Well, the news isn't so great out of Bali. A lot of bickering is happening, which was to be expected.

Reuters: There is a side bill (32 nations) to cut tariffs on green products -- namely wind power equipment and solar panels. Developing nations are upset that this will just allow wealthy countries to export more easily and cheaper. The bill is meant to make these green technologies more affordable for everyone. Anyway, Brazil is upset because it doesn't include biofuels. Biofuels are highly debated as many believe sugar, corn etc. that was being used to feed people are being used for fuel, which will contribute to world-wide hunger numbers.

From this same article:

"On Saturday, a draft proposal at the U.N.-led talks said all nations must do more to fight climate change, and rich countries must make deep cuts in emissions to avoid the worst impacts. The four-page draft, written by delegates from Indonesia, Australia and South Africa as an unofficial guide for delegates, said developing nations should at least brake rising emissions as part of a new pact."

The Financial Times had a good article on the China/India question. "In a report last month, the UN Development Programme said developing countries should cut their emissions by 20 per cent by 2050, while rich countries should cut theirs by 80 per cent in the same time." Neither country wants mandatory restrictions, but China is willing to work with other countries to curb it emissions and has already implemented some measures to curb their growing emissions. India is adamantly opposed, arguing that this is a problem caused by the developed countries and they should have all the responsibility to fix it. This is an understandable argument, but most climate scientists agree that at this point everyone has to work on their emissions or we will not be able to curb the decent into serious climate change. Since most agree we are already seeing the results of climate change, now is a time for action not blame.
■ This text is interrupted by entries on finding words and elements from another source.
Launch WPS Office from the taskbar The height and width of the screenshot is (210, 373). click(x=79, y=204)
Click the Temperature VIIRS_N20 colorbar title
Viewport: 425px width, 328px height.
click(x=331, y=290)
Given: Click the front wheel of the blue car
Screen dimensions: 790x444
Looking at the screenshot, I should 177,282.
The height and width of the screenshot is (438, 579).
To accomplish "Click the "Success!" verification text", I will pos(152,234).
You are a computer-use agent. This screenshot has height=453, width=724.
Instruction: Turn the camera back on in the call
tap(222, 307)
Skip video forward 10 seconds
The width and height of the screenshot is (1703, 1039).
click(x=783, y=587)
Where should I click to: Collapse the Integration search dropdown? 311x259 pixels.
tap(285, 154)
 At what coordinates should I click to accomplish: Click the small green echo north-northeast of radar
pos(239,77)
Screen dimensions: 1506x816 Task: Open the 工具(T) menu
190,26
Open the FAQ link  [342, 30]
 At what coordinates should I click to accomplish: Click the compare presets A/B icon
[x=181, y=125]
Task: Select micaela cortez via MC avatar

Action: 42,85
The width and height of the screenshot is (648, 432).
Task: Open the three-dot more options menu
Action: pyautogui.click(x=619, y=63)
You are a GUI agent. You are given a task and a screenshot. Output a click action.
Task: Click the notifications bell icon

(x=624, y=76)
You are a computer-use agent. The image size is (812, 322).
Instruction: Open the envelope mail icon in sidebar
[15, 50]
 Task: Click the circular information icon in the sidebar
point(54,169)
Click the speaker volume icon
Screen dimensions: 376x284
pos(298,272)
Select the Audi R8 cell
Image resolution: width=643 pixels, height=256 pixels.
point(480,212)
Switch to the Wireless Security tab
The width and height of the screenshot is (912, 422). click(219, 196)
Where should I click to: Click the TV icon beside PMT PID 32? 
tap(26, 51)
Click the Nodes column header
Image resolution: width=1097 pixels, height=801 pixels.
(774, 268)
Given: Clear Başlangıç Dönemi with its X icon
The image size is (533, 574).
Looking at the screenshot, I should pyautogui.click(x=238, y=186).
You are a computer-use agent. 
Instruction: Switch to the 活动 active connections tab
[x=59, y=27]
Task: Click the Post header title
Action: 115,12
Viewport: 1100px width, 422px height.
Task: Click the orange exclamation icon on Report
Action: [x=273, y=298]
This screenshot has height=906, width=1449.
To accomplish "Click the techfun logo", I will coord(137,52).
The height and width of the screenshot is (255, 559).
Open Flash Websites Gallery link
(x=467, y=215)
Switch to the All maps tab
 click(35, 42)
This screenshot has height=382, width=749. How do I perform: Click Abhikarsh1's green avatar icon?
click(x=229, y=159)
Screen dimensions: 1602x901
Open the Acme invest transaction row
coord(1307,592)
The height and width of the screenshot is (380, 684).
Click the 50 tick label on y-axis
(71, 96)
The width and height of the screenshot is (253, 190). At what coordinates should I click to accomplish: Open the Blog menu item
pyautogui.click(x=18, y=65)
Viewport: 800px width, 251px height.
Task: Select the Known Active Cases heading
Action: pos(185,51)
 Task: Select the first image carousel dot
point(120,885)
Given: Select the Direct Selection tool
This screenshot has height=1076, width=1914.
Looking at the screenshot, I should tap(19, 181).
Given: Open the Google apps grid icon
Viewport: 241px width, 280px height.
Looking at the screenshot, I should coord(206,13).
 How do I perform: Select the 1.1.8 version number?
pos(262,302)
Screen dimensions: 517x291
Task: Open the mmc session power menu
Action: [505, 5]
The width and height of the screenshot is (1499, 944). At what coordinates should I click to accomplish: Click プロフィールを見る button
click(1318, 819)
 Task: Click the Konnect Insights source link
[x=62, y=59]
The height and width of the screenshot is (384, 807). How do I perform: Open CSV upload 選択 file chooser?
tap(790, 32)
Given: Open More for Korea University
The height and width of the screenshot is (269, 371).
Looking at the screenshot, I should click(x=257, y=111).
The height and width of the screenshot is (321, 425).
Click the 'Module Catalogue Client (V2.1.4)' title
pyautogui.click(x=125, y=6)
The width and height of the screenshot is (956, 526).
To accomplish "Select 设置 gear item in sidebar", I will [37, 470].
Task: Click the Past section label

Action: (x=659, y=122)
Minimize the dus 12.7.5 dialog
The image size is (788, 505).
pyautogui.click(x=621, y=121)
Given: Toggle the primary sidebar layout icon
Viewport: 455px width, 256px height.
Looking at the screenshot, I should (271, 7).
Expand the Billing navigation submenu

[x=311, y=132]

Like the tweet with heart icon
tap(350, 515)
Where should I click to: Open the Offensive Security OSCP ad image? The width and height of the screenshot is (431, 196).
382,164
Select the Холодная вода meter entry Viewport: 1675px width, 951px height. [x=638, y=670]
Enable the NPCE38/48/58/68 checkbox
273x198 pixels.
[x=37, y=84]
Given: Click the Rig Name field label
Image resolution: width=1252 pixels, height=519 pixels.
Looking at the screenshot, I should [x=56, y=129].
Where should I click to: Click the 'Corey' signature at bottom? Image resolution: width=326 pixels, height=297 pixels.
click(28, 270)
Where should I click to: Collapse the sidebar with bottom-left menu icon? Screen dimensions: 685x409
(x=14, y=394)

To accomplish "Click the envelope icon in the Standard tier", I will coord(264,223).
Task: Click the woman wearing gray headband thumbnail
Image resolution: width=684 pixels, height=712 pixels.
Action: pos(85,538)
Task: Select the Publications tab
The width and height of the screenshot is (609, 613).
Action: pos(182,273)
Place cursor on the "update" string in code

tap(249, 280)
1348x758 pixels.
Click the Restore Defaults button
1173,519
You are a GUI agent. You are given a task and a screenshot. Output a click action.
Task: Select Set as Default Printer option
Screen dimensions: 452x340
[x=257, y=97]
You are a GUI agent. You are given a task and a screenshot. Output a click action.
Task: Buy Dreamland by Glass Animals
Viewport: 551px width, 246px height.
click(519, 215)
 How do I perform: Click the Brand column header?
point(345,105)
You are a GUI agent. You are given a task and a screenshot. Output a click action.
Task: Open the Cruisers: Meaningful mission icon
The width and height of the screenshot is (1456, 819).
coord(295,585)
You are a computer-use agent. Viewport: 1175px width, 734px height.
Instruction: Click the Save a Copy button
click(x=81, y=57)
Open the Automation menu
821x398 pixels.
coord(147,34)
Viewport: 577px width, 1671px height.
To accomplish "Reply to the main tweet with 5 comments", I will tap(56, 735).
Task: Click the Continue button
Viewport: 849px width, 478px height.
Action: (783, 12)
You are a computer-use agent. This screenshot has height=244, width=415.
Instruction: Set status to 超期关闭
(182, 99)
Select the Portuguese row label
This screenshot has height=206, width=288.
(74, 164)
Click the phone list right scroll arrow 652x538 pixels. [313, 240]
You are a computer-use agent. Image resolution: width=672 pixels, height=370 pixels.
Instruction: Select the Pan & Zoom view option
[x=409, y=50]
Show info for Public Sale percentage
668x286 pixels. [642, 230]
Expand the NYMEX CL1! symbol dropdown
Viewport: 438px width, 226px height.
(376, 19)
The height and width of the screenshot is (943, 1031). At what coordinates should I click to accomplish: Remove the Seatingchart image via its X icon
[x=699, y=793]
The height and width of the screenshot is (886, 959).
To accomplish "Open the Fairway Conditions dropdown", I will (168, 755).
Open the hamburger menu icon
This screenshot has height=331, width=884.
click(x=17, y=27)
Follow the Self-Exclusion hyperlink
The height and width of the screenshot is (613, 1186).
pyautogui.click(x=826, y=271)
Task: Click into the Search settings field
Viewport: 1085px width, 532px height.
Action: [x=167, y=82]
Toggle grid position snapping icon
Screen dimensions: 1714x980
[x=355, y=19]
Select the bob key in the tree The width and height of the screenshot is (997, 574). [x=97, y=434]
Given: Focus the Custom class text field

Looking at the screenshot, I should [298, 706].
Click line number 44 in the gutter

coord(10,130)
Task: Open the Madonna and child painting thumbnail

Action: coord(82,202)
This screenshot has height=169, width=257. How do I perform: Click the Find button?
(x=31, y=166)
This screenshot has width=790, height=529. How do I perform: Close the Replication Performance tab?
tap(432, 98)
Not to mention it is in India's best interest (as they will be critically hurt by the melting of the Himalayans) to start working on this issue.

In this same article, Ban Ki-moon, the UN secretary-general, said the world should stop looking at climate change as an environmental problem and look at it as a development problem:

Mr Ban added that technologies exist to help countries cope with climate change "but what is missing now is political will". He also said world leaders need to think beyond their own narrow national interests.

And if all this bickering isn't enough, many are pointing out that climate change will contribute to world-wide strife in the future (if it isn't already). For at least 10 years environmentalists have been saying the next big wars will be fought over water; we can probably extend this to land (although, I guess, war is usually fought over land).

"It is not far-fetched to begin to see growing tensions; not far fetched to think climate change will globally have a destabilising effect," said Achim Steiner, Executive Secretary of the UN Environment Programme (UNEP), who drew a scenario in which countries heavily affected by climate change would blame those not seen as doing enough to cut emissions.

This article goes on to say the expected problems for various regions in the world. Sri Lanka isn't listed, but I can tell you that rising ocean levels and increased cyclones are in the future. Our agriculture in the U.S. will be devastated and Florida, NYC, New Orleans and several other beloved locations will be under water.

Side note: Indonesia has adopted a plan to protect the remaining orangutans. I'm not sure how they can do that while still promoting the use of palm oil. I guess we'll see.